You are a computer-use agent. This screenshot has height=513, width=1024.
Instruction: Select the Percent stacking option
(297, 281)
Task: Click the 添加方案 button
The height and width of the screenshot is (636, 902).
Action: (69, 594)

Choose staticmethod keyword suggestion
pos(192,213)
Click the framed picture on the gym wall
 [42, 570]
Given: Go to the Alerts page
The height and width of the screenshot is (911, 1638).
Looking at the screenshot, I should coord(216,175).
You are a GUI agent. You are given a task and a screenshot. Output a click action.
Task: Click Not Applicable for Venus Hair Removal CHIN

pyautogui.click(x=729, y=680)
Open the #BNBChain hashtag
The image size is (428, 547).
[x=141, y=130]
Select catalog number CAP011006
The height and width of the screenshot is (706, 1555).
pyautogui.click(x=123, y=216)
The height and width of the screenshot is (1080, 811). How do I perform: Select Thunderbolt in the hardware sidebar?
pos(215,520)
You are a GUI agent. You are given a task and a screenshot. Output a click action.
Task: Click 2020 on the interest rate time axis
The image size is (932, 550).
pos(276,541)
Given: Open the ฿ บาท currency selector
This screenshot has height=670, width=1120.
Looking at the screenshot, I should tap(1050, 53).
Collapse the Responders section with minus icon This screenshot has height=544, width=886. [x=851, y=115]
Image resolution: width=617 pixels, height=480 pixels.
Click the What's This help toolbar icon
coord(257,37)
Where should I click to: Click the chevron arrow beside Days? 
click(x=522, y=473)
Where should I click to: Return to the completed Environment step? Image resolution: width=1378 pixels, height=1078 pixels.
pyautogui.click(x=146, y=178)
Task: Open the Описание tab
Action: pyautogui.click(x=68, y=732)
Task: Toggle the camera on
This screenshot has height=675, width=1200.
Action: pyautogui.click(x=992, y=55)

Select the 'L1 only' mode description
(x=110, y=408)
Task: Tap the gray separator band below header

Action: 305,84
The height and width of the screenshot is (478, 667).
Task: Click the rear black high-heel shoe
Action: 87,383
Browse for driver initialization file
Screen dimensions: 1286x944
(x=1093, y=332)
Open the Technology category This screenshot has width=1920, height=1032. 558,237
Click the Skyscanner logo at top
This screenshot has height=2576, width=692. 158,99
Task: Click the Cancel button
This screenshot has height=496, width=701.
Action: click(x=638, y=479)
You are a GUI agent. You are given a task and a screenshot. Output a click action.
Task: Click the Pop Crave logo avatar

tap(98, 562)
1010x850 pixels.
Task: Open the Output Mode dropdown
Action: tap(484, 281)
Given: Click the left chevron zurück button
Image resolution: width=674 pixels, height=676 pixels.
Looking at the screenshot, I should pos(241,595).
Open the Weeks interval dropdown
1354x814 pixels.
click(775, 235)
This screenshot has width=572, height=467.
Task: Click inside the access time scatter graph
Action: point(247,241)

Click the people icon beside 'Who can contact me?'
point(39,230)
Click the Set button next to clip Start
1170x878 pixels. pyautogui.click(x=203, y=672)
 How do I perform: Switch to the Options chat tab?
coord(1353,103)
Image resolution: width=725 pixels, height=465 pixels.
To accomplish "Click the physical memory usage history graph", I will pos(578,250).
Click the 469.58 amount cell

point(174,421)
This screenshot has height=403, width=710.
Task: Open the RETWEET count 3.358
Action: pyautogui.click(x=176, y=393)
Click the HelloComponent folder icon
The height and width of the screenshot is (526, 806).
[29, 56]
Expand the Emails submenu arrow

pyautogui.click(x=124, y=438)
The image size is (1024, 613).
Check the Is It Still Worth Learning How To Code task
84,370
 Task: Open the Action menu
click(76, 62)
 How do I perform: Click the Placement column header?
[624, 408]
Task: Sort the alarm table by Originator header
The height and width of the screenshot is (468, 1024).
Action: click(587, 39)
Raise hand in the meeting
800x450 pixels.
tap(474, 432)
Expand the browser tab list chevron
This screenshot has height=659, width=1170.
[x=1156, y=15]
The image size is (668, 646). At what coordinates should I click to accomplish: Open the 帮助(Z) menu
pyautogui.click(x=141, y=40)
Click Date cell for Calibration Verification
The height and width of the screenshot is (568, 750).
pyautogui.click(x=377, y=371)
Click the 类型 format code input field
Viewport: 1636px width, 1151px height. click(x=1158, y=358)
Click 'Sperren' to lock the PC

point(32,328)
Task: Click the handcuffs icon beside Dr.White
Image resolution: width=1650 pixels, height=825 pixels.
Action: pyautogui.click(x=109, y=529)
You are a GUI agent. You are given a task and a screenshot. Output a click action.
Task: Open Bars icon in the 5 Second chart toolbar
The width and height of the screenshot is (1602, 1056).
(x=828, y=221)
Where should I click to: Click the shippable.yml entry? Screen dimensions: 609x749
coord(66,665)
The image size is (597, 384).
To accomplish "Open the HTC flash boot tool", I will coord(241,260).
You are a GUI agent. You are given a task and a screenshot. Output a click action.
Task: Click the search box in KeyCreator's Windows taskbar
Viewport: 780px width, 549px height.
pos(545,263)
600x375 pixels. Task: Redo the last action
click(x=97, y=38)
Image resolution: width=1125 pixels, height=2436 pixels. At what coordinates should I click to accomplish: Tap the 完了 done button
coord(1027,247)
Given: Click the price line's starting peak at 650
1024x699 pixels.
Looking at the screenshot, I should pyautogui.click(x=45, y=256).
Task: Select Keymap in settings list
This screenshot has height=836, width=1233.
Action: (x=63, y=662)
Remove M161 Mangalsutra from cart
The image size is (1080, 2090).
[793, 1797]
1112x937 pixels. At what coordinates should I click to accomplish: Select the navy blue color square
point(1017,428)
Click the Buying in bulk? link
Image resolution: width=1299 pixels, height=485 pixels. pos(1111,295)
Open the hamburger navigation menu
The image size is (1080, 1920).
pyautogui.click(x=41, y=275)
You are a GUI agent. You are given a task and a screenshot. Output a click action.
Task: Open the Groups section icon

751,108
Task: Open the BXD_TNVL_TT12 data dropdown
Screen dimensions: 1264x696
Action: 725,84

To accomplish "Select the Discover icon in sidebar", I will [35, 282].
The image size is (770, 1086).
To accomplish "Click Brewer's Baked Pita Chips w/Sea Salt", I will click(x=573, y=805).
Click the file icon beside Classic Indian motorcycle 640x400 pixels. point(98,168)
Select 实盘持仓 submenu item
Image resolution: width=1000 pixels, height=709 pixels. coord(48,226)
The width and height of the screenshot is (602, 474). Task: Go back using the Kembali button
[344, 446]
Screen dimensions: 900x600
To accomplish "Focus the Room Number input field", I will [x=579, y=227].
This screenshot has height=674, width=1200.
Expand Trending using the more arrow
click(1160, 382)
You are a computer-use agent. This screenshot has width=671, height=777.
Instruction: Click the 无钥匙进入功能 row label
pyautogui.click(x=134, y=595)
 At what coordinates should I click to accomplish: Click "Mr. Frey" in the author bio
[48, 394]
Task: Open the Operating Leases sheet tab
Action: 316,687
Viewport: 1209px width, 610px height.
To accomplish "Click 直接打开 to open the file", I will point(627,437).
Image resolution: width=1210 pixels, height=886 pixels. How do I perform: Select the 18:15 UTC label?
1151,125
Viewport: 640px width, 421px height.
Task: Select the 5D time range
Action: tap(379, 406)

- - - -

**WHAT IS REQUIRED:** Give the number of lines above containing the word "list", with no other text.

**SOLUTION TO THE PROBLEM:** 2